Set up a DRS client to 
We set two flags on the client
* debug - prints the URL the client is calling.
* public - means the client understands that no authentication or authorization is needed for the calls to the DRS server.

In [17]:
from fasp.loc import DRSClient
import json

cl = DRSClient("http://localhost:9999", debug=True, public=True)

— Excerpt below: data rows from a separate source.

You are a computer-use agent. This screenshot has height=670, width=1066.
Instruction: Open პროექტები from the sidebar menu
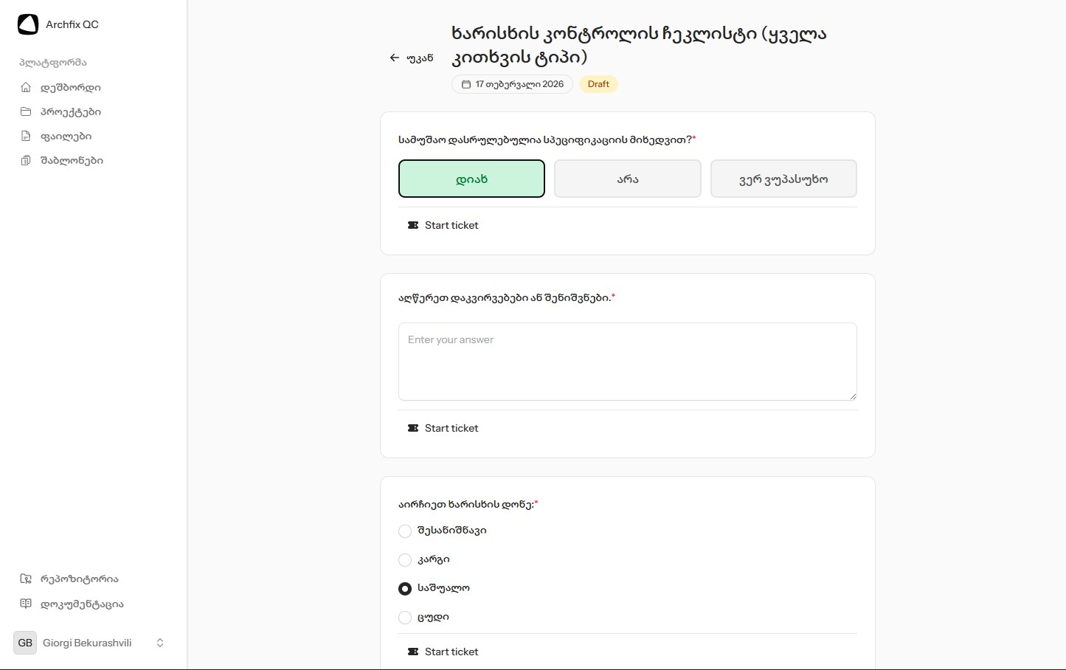[26, 111]
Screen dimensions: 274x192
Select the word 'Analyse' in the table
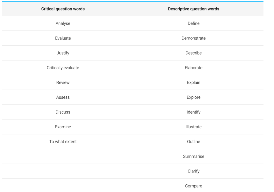[63, 24]
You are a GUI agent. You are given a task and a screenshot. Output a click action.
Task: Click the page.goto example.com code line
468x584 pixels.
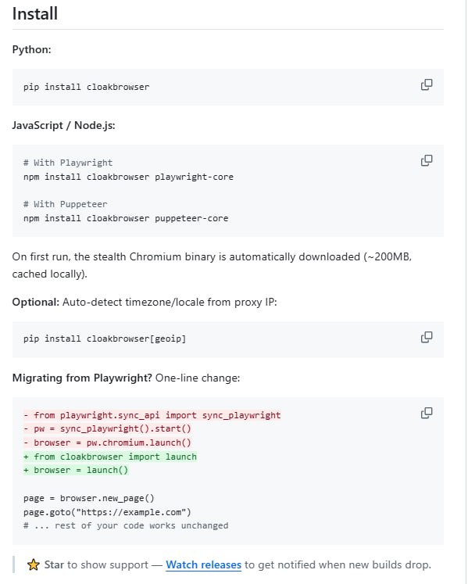[107, 512]
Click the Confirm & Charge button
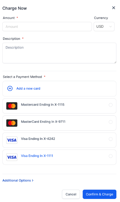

We can now call the client with one of the DRS ids above

In [26]:
a = cl.get_object("blob_a")
print(json.dumps(a, indent=3))

http://localhost:9999/ga4gh/drs/v1/objects/blob_a
{
   "id": "blob_a",
   "created_time": "2021-09-13T00:00:00.000Z",
   "drs_id": "blob_a",
   "checksums": [
      {
         "checksum": "7fc56270e7a70fa81a5935b72eacbe29",
         "type": "md5"
      }
   ],
   "self_uri": "drs://localhost/blob_a",
   "size": 43271233281,
   "description": "The first blob",
   "name": "Blob A",
   "version": "1",
   "access_methods": [
      {
         "access_id": "5ed5534c92-1",
         "access_url": {
            "url": "https://servera/path/to/blob_a"
         },
         "type": "https",
         "headers": [
            {
               "header": "Authorization",
               "value": "whatever"
            },
            {
               "header": "AnotherHeader",
               "value": "foobar"
            }
         ]
      },
      {
         "access_id": "5ed5534c92-2",
         "access_url": {
            "url": "s3://hmpdacc/blob_a"
         },
         "type": "s3",
         "region

#### Implementation Issue
Headers should be within the access_url property
Additionally, the syntax given is not consistent with any DRS spec.

#### DRS issue
That said the DRS specs for this are not consistent.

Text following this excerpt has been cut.